Indeed. Daily adds to get there, public policymakers and consumers must be educated on the significance of fiber telecom infrastructure. And we must end the useless demonizing of for-profit providers whose business models don't allow them to both bring fiber to consumers' premises and make money for their investors. Don't expect them to do something they can't.

Instead, I would add, consumers must find alternative business models to build vital fiber-based telecommunications infrastructure in their communities not served by investor-owned providers. I'm not just talking the talk here. I'm walking the walk in my own community. I encourage other communities to do so as well.

Saturday, February 19, 2011

Obama administration should focus on community-run open access fiber, not 4G wireless

The Obama administration's recent announcement of its National Wireless Initiative to subsidize the build out of 4th generation (4G) wireless Internet to make it available to least 98 percent of Americans appears based on the assumption that cutting edge wireless telecommunications technology can play a central role in the nation's telecom infrastructure.
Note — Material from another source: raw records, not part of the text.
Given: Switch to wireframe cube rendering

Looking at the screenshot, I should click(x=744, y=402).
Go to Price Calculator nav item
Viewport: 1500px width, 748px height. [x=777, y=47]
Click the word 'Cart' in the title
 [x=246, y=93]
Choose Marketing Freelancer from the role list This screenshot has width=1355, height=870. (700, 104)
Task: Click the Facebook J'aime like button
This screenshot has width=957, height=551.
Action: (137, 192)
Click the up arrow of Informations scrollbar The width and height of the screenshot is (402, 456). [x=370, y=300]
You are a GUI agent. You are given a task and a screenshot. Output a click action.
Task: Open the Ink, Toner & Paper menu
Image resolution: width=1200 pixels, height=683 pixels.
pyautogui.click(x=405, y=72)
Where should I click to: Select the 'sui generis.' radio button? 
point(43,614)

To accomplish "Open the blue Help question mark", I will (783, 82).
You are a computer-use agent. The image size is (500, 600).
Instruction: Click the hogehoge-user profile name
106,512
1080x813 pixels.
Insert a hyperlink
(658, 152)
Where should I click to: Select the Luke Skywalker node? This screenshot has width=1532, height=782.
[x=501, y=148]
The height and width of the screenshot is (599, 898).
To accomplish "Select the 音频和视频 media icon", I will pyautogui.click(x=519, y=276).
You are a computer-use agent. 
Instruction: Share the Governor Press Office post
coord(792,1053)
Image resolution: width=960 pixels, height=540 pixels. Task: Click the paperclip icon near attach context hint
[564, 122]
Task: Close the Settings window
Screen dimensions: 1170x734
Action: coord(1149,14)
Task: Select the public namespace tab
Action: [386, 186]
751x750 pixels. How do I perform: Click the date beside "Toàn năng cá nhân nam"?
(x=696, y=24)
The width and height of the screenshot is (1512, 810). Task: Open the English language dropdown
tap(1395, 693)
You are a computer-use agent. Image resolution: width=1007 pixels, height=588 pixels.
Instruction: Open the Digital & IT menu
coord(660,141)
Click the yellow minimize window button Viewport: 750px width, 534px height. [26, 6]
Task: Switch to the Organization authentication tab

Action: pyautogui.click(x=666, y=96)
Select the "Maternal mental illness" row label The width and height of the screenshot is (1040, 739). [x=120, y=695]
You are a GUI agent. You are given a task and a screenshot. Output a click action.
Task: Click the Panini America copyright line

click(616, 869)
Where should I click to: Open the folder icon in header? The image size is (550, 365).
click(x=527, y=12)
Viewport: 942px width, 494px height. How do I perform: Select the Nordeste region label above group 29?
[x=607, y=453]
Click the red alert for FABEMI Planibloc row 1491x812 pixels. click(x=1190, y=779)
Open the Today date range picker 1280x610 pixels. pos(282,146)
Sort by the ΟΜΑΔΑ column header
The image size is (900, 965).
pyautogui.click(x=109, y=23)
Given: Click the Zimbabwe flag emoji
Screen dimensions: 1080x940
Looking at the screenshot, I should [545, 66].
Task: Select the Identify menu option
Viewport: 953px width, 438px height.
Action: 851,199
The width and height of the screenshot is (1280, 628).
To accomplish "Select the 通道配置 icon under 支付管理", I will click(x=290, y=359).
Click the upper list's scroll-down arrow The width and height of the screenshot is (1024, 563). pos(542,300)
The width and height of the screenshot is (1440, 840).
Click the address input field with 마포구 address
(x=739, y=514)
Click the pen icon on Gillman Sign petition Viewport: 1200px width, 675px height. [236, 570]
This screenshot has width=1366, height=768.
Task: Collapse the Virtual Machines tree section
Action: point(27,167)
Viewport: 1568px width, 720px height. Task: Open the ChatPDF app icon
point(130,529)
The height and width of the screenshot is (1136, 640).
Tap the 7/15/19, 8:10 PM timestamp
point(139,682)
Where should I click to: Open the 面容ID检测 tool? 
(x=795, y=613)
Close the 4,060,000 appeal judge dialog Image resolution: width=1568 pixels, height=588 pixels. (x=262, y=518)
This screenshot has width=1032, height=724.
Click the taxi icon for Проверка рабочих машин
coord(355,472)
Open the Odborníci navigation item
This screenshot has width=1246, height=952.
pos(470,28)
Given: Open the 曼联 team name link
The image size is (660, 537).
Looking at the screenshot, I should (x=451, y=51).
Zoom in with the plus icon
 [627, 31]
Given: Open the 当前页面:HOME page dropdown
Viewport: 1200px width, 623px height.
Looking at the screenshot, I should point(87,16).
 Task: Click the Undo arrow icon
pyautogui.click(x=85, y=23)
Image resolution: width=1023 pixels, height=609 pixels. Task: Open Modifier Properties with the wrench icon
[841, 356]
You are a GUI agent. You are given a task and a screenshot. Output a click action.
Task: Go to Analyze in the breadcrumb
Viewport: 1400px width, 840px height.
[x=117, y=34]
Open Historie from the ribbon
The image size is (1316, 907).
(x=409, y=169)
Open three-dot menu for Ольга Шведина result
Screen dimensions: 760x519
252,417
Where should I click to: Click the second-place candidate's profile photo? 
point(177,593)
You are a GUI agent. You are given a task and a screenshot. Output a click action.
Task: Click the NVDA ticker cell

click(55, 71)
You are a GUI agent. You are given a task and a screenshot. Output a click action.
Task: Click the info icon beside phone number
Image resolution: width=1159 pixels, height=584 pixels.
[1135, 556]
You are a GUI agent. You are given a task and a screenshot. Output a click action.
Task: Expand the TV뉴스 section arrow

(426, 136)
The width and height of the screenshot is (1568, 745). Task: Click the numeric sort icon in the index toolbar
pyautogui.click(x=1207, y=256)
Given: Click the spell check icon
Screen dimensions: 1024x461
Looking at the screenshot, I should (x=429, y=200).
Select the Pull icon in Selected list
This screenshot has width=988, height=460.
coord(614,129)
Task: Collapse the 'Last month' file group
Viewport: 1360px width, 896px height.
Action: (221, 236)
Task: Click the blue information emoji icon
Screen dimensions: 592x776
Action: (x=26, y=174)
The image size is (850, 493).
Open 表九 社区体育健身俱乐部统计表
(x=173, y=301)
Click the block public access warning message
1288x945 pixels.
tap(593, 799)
I'm not convinced. 4G wireless is only just emerging and remains unproven in terms of whether it can deliver sufficient bandwidth at the same time bandwidth demand is increasing exponentially. It's primarily designed for mobile use and portable devices such as smart phones and IPads that are gobbling bandwidth at such a prodigious rate that providers have a difficult time meeting the demand. That's why they ration bandwidth and penalize wireless customers who use more than 5 GB per month. The rationing is due to a more basic telecom infrastructure problem: the lack of adequate wire line infrastructure to "backhaul" or feed the distribution system that supports that huge and growing universe of wireless devices.

The administration's wireless initiative seems to suggest that people can "cut the cord" for Internet access just as they have done for wire line voice service, which requires far less bandwidth. 4G wireless, the administration apparently believes, can provide access to medical tests, online courses and applications that have not yet been invented.

That remains to be seen. What is certain now is wire line fiber optic connections to American households and businesses can deliver more than enough bandwidth for today's needs without the need for rationing plus plenty of additional capacity for those yet to be invented applications. The administration's telecom infrastructure efforts should focus on bringing it to the 24 million Americans that Federal Communications Chairman Julius Genachowski said remain disconnected from the Internet. "The infrastructure simply isn’t there," Genachowski explained.

The reason: It's simply not sufficiently profitable for investor owned providers to build it. Alternative, lower cost methods are urgently needed. The best and most rapid way to bring about these alternatives is to focus at the local level and provide local governments and consumer telecom cooperatives technical assistance grants and low cost loans to build open access fiber networks to serve their communities.

The administration's health care reform legislation allocates $5 billion in technical assistance grants to for new health insurance cooperatives to pool risk and purchase health coverage for their members. The administration should provide a similar amount of technical assistance funding for local governments and telecom cooperatives to help them plan and design open access fiber optic telecom networks.